I had the pleasure of meeting Ujwal Gadiraju in Heidelberg last week at this year’s Forum. He warned me he could go on forever about his research, and he wasn’t entirely wrong; the only thing stopping him was that I had to leave for another interview before we got finish our conversation! Ujwal was kind enough to follow up with me via email. Here, I share what he had to say to a few of my questions.
Can you tell me more about your research on crowdsourcing?
My main research interests and experience broadly lie in the fields of Human Computation and Crowdsouring, Information Retreival, Data Mining, Web Science, and Social Computing.
My experience with research in the realm of Computer Science began in 2012 in the form of my Master’s Thesis work on “Detection of Duplicate Content on Twitter” at Delft University of Technology, in the Netherlands. Within the scope of this work, we developed a scale that can be used to measure the degree of duplicity within a pair of duplicate tweets. We analyzed the top-k search results on Twitter and observed the extent to which duplicates appear in top-k retrieval.
Over the last few years during my work as a PhD Candidate at the L3S Research Center, Leibniz University of Hannover, I have developed a keen appetite for research in the growing field of human computation and crowdsourcing. The idea of building hybrid human-machine systems to solve problems that go beyond the capability of machines was immediately appealing to me. My work in this regard has mainly covered two pivotal aspects that influence the effectiveness of the paid crowdsourcing paradigm: (i) task design, and (ii) crowd workers’ behavior. Leveraging the dynamics of tasks that are crowdsourced on the one hand, and accounting for the behavior of workers on the other hand, can help in designing tasks efficiently. I am currently working on designing quality control mechanisms that outperform existing state-of-the-art methods across the diverse landscape of microtasks.
With the existing advances in artificial intelligence today, machines are posing a realistic threat of rendering many a human unemployed. I believe that although machines can mimic human actions and behavior to an alarmingly unprecedented extent in the near future, humans shall always hold an edge over machines in certain areas that require intelligence. At this juncture, crowdsourcing can serve as an adequate means of acquiring human input at a large-scale. In many cases as recent works have indicated, braiding humans and machines together in hybrid systems can help to eliminate computational limitations of human-centered systems and enhance the capability of machines. I am highly motivated to contribute towards the promising potential of this line of research.
Do you think that game-based crowdsourcing could work better than other kinds (such as paid approaches), since games are engaging?

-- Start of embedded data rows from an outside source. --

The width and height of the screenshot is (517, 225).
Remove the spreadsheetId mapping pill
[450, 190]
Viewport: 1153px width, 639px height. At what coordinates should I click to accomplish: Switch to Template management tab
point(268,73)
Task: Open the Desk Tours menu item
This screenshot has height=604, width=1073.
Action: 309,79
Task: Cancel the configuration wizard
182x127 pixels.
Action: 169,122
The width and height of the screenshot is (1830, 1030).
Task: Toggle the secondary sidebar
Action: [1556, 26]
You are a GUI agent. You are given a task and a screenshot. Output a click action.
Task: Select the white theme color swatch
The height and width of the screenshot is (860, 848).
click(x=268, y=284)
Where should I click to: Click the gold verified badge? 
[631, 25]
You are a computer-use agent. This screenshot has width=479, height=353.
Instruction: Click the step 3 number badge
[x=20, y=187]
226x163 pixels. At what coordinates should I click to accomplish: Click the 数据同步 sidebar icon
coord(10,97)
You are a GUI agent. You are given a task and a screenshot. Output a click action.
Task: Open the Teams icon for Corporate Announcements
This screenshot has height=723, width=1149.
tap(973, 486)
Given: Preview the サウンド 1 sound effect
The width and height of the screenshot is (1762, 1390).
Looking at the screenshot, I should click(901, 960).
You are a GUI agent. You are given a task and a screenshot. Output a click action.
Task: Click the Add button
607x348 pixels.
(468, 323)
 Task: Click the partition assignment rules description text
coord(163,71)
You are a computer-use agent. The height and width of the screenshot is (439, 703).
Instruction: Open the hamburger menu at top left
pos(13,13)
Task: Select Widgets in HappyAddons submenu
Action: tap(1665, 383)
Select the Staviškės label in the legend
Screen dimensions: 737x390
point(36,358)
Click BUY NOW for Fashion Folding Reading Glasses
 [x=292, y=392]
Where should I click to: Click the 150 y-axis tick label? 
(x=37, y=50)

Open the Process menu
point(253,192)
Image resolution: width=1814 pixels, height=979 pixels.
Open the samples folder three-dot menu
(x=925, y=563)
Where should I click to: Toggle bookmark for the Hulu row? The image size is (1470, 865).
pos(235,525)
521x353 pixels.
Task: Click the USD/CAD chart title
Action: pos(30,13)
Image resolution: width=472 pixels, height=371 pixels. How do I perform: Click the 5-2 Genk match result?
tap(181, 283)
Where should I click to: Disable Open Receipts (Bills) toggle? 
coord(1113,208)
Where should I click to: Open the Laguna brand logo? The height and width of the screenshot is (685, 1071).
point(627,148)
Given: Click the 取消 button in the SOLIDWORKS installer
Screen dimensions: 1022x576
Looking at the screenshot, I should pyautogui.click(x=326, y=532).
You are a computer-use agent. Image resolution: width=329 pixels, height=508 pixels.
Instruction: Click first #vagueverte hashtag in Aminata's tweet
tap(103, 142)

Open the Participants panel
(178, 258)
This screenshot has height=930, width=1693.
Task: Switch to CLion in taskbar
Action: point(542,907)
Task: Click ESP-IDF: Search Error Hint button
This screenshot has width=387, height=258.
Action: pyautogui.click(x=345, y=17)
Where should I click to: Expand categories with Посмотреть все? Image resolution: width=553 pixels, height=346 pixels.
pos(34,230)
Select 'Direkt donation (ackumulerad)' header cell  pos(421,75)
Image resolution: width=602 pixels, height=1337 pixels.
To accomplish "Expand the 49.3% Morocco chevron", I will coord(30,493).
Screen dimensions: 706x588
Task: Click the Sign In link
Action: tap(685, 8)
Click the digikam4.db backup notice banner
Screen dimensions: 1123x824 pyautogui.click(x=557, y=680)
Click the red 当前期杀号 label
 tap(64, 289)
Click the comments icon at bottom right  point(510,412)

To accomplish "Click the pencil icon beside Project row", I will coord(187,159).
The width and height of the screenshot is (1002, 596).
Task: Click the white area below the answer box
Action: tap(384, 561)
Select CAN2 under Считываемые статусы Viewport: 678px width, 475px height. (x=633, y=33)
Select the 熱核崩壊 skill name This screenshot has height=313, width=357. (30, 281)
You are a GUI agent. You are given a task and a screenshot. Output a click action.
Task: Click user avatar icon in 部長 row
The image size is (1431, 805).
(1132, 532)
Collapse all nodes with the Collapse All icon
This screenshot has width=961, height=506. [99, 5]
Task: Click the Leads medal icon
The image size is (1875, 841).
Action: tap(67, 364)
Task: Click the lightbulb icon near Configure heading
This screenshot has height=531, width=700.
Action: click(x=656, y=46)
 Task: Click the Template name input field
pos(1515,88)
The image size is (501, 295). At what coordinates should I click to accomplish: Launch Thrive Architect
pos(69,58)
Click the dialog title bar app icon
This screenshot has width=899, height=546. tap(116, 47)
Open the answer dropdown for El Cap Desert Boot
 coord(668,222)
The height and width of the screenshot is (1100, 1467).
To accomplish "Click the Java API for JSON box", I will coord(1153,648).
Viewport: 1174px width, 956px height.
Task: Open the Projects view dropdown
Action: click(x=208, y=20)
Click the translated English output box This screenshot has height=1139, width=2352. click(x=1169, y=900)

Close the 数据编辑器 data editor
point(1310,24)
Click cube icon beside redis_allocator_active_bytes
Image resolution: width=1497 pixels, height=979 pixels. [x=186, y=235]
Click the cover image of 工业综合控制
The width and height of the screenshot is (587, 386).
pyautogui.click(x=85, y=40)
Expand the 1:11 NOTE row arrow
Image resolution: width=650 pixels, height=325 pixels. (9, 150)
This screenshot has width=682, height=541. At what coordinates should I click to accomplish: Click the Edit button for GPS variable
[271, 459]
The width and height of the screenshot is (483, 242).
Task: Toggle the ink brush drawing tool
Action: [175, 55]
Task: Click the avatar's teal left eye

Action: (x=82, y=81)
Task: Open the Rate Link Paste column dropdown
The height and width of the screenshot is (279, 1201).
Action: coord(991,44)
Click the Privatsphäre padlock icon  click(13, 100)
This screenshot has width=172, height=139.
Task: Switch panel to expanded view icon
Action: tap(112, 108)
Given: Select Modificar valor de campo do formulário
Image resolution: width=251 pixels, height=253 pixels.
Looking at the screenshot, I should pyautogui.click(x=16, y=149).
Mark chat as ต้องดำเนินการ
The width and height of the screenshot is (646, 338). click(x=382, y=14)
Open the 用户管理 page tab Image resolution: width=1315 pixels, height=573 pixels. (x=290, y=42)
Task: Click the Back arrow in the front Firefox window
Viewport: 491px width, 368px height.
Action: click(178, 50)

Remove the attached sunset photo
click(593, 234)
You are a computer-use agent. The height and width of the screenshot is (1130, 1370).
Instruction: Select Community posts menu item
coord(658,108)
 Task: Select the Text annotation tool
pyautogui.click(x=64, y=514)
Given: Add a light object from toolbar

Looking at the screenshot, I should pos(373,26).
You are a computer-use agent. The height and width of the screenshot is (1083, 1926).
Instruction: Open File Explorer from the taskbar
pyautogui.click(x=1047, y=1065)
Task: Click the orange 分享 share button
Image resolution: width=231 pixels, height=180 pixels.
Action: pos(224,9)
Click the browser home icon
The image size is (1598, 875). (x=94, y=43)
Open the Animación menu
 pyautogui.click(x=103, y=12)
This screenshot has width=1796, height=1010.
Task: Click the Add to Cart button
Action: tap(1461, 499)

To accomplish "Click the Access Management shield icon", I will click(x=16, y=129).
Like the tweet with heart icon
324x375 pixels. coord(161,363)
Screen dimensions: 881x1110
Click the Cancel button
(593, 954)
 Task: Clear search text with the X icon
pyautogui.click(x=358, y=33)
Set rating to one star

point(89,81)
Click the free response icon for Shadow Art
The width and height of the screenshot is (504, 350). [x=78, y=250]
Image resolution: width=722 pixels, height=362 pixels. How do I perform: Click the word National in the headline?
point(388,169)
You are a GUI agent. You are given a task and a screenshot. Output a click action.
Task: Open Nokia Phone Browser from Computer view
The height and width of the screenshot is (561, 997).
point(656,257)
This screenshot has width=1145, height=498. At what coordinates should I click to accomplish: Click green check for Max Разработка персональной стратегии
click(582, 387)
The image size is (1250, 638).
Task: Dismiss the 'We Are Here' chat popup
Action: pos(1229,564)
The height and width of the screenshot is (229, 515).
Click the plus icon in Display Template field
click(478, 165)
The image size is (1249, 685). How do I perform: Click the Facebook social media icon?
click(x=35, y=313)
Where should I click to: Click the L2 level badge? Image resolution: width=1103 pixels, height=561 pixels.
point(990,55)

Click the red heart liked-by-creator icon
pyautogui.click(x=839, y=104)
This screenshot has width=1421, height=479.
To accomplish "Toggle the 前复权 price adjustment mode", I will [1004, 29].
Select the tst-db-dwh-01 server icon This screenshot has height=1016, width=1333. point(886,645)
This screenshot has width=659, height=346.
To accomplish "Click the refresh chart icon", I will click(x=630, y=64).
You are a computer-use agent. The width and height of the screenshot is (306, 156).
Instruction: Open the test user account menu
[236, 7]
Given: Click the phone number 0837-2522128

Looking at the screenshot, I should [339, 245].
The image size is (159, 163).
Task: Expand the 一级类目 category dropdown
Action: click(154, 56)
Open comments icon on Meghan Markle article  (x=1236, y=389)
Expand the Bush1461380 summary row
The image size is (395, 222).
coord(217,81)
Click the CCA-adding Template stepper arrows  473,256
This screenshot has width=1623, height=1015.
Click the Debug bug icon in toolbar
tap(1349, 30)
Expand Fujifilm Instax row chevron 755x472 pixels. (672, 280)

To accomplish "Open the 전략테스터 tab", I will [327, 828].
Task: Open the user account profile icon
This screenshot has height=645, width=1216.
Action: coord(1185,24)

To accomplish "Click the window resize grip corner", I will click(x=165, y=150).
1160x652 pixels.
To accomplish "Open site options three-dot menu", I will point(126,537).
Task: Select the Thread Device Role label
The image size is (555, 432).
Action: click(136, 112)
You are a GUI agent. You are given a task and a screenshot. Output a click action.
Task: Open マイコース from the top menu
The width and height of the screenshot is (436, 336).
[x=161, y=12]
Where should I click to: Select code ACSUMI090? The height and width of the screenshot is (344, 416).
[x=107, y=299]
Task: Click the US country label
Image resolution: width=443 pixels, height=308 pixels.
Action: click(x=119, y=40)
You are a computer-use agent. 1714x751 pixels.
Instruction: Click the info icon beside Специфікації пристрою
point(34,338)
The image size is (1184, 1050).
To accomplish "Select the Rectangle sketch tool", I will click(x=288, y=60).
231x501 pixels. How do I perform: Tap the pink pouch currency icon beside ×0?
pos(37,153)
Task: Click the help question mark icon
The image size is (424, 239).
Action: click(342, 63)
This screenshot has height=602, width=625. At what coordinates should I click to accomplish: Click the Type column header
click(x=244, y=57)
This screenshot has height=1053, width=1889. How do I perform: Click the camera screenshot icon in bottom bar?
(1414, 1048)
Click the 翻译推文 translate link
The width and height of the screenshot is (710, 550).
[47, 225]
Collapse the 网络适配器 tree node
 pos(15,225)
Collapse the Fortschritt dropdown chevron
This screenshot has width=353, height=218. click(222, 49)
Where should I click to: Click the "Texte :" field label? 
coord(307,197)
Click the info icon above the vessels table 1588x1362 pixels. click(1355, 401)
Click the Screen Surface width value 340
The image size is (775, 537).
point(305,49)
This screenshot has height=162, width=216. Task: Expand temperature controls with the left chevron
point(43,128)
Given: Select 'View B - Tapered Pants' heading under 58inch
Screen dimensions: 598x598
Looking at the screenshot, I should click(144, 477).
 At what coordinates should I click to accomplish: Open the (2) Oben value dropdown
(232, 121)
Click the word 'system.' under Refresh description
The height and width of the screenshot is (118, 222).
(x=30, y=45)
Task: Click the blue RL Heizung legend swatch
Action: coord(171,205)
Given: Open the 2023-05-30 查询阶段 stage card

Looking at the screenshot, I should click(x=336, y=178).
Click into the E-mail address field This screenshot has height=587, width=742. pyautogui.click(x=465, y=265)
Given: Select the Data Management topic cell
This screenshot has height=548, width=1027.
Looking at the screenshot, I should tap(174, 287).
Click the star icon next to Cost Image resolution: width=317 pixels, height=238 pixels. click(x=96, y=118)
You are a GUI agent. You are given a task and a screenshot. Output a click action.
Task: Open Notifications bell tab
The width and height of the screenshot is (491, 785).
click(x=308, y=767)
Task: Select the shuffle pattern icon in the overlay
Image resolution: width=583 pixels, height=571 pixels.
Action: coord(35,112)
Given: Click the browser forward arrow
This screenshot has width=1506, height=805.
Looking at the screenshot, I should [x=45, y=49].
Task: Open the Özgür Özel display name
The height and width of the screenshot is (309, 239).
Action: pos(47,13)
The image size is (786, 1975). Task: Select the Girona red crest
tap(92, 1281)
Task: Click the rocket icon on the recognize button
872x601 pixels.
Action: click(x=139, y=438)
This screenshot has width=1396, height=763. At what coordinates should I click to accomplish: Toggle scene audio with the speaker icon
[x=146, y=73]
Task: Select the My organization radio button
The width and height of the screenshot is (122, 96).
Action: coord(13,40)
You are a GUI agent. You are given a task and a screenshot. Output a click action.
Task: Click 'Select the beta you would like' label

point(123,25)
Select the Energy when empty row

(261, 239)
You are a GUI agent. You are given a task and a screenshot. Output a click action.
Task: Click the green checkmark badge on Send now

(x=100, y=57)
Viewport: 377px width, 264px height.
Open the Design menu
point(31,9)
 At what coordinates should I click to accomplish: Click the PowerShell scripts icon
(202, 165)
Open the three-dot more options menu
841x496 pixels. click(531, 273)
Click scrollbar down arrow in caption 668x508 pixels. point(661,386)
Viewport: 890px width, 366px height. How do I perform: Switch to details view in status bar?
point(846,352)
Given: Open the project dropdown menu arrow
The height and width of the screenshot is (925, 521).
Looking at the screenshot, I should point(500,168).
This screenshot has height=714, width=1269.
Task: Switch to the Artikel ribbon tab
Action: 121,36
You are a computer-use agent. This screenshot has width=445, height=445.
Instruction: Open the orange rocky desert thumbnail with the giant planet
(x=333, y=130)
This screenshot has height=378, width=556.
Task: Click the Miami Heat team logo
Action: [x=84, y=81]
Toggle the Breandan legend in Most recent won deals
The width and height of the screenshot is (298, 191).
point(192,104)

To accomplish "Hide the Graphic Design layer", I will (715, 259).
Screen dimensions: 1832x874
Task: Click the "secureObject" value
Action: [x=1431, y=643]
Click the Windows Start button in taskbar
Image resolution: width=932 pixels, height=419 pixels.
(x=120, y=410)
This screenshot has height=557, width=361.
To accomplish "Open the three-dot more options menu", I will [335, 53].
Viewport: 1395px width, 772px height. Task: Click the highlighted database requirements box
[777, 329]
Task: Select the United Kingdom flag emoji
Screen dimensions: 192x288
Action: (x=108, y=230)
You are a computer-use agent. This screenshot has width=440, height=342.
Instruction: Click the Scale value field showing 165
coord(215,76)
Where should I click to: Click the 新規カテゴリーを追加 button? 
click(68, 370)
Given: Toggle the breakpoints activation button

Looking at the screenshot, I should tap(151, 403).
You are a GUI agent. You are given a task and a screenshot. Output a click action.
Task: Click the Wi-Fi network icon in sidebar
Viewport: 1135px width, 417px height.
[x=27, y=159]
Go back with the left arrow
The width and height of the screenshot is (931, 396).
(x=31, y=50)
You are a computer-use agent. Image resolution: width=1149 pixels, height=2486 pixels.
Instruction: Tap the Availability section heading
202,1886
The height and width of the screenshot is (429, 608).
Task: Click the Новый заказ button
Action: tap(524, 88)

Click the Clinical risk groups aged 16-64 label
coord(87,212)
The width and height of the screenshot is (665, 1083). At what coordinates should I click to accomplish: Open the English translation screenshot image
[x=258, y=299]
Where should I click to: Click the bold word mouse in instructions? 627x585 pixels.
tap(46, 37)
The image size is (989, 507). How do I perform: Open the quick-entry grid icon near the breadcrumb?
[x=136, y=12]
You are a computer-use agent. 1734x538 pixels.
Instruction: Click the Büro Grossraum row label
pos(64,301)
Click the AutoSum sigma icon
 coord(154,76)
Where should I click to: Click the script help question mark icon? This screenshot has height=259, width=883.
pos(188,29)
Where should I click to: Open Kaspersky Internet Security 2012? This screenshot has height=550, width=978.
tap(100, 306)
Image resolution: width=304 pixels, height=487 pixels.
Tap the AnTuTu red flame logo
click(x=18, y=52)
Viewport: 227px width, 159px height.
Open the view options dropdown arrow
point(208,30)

I believe gamification plays a pivotal role in crowd worker engagement and retention. Research has shown time and again that adding layers of game elements to workflows improves the response rate and throughput in crowd-powered systems. Often, monetary compensation is a sufficiently strong motivator to attract crowd workers. However, tasks can be made more enjoyable if they can be modeled as ‘games with a purpose.’ The challenge then is to mold monotonous, repetitive and otherwise boring tasks into those with interesting workflows that eventually yield desired results. This of course, is not always easy to do. Quite often the costs required to gamify a crowdsourcing task are disproportionately larger than the benefits. In settings where both game-based or monetary incentives are equally viable, game-based crowdsourcing tend to have the edge.
Forgetting whether it’s realistic at this moment, what problem would you most love to crowdsource?
I would love to crowdsource multilingual personal assistants for older adults around the world. Older adults can benefit from having a crowd-powered personal assistant on demand to help them tackle everyday obstacles that manifest due to challenges ranging from their technological to physical abilities. These crowd-powered personal assistants can be accessed or seemingly summoned using online web application triggers, or simply calling them on telephones. For example, a grandmother who speaks only Telugu wants to Skype with her granddaughter but doesn’t know how do go about it, can summon a virtual personal assistant who can help her accomplish it. The novel contribution of this vision is the potential of providing a diverse range of micro-services via crowd-powered personal assistants on demand.
What’s next for you?
After the doctoral studies, I will have to choose between research in academia or industry. At the moment I am not entirely sure which way to sway, but I’m excited to see where I can make a difference.